Al-Allamah Syaikh Al-Bahuti Al-Hambali -Rahimahullah– menyatakan dalam kitabnya Ar-Raudhul Murabba’ Syarah Zadil Mustaqni’ hal 682 menyatakan di bawah judul: “Hukum Murtad,”: “..atau ia mengucapkan atau melakukan perbuatan yang secara jelas memperolok-olok agama, atau melecehkan Al-Qur’an atau merendahkan martabatnya..”
Al-Allamah Ibnu Farhun Al-Maliki -Rahimahullah– dalam bukunya “Tabshiratul Hukkam” (II 214) menyatakan: “Dan barangsiapa yang melecehkan Al-Qur’an, atau sebagian dari ayat-ayatnya, atau mengingkari satu hurufpun darinya, atau mendustakan sebagian isinya, atau menetapkan yang dinafikan (ditolak) Al-Qur’an, atau menafikan (menolak) yang ditetapkan Al-Qur’an dalam keadaan mengetahui, atau meragukan sebagian kandungannya, maka ia telah kafir menurut kesepakatan para ulama.”

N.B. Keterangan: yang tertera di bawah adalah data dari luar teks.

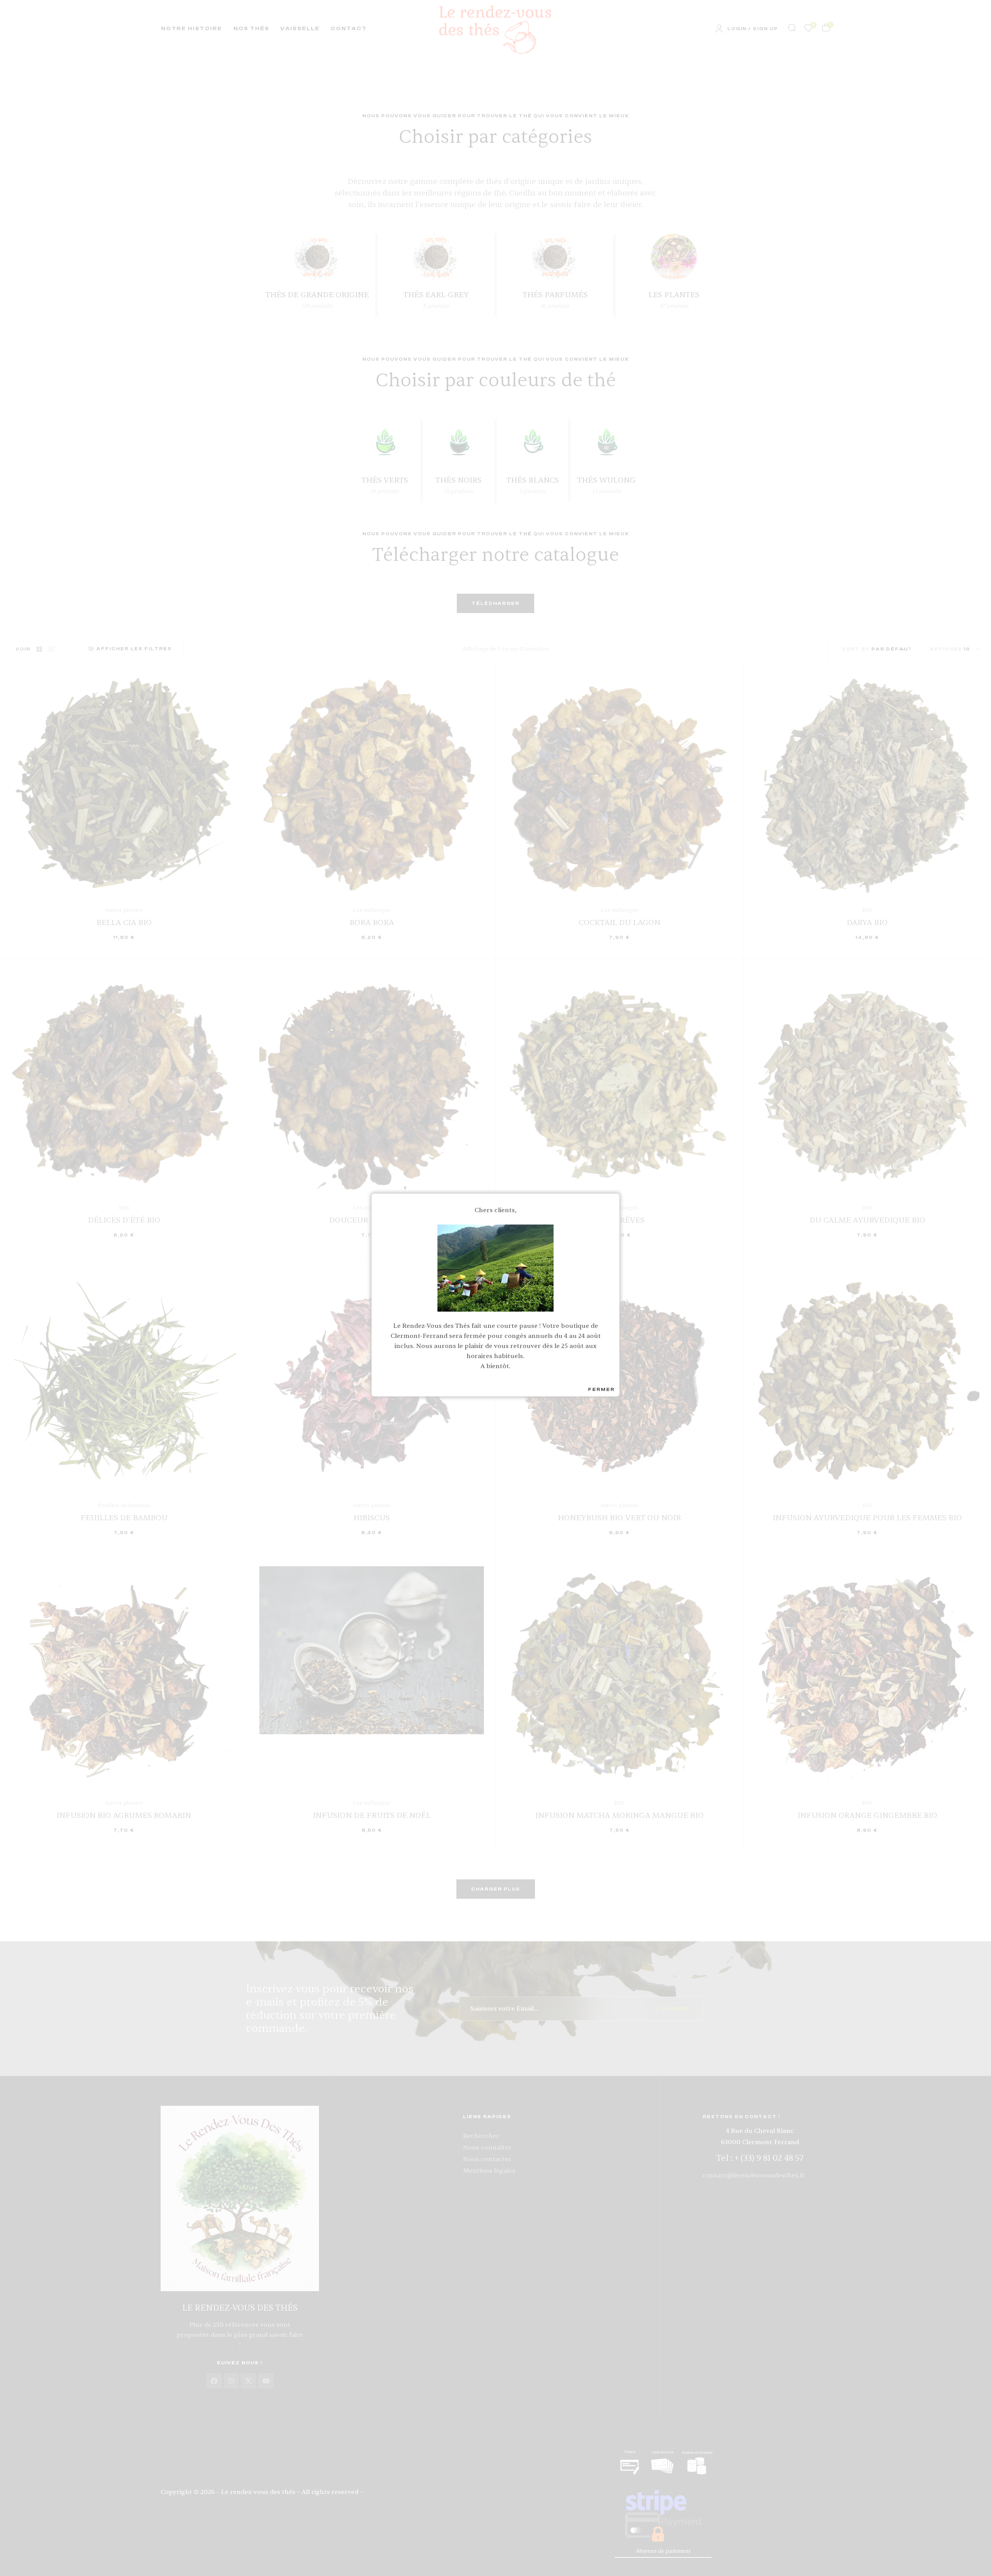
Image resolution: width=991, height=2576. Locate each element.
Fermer (601, 1389)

Orang yang ridha terhadap perbuatan kufur mereka dan pelecehan mereka terhadap Kalamullah dan Kitab-Nya itupun ikut kafir bersama mereka. Allah berfirman:
“Dan sungguh Allah telah menurunkan kepada kamu di dalam Al-Qur’an bahwa apabila kamu mendengar ayat-ayat Allah diingkari dan diperolok-olokkan (oleh orang-orang kafir), maka janganlah kamu duduk beserta mereka, sehingga mereka memasuki pembicaraan yang lain. Karena sesungguhnya (kalau kamu berbuat demikian), tentulah kamu serupa dengan mereka. Sesungguhnya Allah akan mengumpulkan orang-orang munafik dan orang-orang kafir di dalam jahannam seluruhnya..” (QS. An-Nisaa : 140)
Waspadailah dua persoalan besar:
Pertama: Siksa Allah terhadap orang yang melecehkan atau menghina Kalamullah.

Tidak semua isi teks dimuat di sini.